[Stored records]
=-=-=-=-=

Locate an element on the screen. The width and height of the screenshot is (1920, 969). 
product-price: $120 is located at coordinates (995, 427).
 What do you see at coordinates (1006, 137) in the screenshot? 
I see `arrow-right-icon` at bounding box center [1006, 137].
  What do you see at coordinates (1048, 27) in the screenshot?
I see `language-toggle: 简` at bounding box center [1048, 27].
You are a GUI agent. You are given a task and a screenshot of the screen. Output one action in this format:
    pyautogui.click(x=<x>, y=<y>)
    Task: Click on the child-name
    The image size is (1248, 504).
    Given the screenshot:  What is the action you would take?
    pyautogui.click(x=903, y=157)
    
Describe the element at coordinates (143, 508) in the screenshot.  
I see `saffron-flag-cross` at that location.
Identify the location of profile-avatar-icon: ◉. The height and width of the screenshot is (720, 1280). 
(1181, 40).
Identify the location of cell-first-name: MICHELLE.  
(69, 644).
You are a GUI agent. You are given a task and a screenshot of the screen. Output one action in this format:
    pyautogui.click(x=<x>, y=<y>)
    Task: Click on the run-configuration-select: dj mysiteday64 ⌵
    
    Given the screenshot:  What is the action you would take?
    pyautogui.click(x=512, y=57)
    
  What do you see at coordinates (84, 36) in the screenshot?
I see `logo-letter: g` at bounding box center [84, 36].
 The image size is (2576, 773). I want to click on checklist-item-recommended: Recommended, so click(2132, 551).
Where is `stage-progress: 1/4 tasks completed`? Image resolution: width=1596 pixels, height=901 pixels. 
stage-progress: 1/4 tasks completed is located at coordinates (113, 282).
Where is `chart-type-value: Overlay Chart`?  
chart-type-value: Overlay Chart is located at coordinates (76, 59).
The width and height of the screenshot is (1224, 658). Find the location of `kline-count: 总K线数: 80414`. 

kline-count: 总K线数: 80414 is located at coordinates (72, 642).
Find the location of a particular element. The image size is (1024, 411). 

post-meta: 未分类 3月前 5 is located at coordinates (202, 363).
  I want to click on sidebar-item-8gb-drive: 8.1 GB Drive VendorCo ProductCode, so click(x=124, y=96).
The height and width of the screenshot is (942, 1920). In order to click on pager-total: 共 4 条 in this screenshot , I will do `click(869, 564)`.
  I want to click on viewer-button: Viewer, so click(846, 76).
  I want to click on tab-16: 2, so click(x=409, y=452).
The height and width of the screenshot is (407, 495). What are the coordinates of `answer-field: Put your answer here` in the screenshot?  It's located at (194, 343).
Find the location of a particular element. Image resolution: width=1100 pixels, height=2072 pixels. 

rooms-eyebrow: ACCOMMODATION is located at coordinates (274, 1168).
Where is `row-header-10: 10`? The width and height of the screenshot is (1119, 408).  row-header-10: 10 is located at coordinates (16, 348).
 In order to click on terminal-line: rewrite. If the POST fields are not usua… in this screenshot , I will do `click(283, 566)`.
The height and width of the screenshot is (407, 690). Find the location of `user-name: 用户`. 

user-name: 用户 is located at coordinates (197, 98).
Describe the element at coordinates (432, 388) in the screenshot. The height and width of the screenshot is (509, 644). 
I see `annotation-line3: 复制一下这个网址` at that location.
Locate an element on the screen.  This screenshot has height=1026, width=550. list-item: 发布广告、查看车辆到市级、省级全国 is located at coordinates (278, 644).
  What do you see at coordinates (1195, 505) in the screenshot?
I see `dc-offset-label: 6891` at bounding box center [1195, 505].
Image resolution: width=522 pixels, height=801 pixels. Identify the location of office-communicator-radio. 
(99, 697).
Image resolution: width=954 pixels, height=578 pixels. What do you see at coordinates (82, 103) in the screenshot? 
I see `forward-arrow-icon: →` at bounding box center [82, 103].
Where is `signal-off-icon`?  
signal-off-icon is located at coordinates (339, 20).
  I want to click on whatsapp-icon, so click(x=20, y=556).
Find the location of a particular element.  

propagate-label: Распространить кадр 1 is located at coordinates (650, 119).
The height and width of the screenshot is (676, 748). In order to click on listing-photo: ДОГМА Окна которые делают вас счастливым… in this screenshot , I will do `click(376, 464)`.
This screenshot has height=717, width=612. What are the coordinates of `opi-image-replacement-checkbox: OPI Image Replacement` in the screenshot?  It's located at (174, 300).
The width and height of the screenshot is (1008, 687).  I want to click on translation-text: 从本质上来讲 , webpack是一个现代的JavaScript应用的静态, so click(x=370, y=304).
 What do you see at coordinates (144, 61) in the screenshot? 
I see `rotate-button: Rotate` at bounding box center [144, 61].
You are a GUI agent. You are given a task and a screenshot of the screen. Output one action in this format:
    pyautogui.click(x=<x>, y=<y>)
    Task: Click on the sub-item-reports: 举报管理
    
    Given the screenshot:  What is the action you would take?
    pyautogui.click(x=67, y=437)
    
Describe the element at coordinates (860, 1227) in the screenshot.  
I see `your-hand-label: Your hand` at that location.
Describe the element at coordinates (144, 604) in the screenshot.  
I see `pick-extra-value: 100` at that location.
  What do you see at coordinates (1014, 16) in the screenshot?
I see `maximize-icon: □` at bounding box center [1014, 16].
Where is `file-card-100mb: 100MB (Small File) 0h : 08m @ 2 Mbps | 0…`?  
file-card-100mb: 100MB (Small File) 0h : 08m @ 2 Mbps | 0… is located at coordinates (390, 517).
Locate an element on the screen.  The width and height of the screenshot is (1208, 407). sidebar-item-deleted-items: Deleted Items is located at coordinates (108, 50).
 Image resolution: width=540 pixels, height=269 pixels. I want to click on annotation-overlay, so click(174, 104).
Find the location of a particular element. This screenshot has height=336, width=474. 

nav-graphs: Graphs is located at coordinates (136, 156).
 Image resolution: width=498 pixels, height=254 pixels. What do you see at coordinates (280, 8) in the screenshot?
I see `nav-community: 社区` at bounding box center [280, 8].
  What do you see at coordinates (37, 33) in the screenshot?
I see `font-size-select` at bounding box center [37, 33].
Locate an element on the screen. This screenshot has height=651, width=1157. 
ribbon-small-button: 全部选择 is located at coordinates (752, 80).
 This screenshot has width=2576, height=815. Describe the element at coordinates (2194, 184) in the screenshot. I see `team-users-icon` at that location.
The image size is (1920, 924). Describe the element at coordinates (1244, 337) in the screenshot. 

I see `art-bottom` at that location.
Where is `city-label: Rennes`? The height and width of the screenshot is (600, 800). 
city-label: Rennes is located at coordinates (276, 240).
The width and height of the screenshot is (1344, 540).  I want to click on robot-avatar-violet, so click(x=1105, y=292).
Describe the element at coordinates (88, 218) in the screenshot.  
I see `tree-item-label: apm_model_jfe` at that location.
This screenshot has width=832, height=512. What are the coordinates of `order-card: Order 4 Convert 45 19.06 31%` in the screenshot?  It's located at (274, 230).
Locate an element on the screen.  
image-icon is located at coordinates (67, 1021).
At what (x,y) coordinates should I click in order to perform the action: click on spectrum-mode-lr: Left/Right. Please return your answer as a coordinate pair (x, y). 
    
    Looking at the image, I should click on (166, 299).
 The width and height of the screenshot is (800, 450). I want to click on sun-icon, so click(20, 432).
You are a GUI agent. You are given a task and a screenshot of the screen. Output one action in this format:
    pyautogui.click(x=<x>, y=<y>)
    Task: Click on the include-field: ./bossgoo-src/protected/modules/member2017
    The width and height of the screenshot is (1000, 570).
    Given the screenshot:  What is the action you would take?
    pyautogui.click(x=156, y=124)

=-=-=-=-=

Pull out each line in the items above that contains the string "label".

- [Your response]:
I see `dc-offset-label: 6891` at bounding box center [1195, 505].
propagate-label: Распространить кадр 1 is located at coordinates (650, 119).
I see `your-hand-label: Your hand` at that location.
Where is `city-label: Rennes`? The height and width of the screenshot is (600, 800). 
city-label: Rennes is located at coordinates (276, 240).
I see `tree-item-label: apm_model_jfe` at that location.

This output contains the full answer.